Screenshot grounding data
--*--
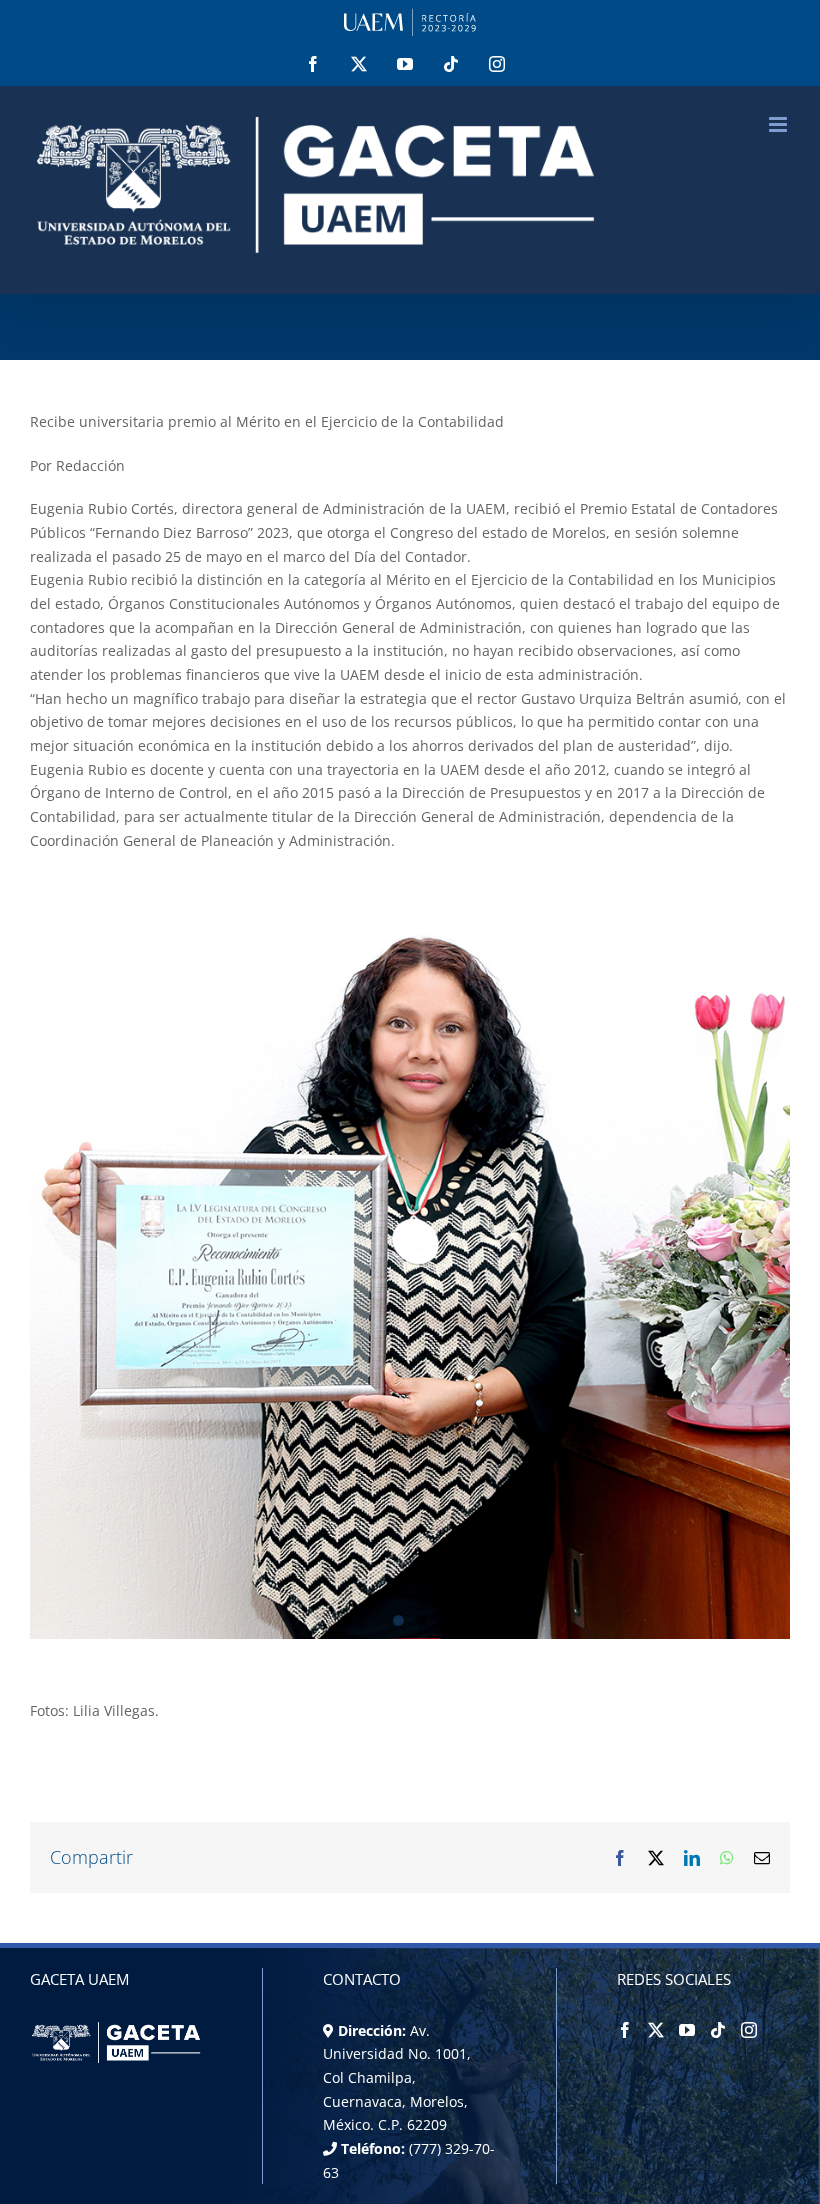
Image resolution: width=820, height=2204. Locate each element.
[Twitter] (656, 2030)
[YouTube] (687, 2030)
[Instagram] (749, 2030)
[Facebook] (625, 2030)
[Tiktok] (718, 2030)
--*--
What the task asks:
Set the records down again precisely, skipping every image.

Result below:
Image resolution: width=820, height=2204. Locate each element.
[Twitter] (656, 2030)
[YouTube] (687, 2030)
[Instagram] (749, 2030)
[Facebook] (625, 2030)
[Tiktok] (718, 2030)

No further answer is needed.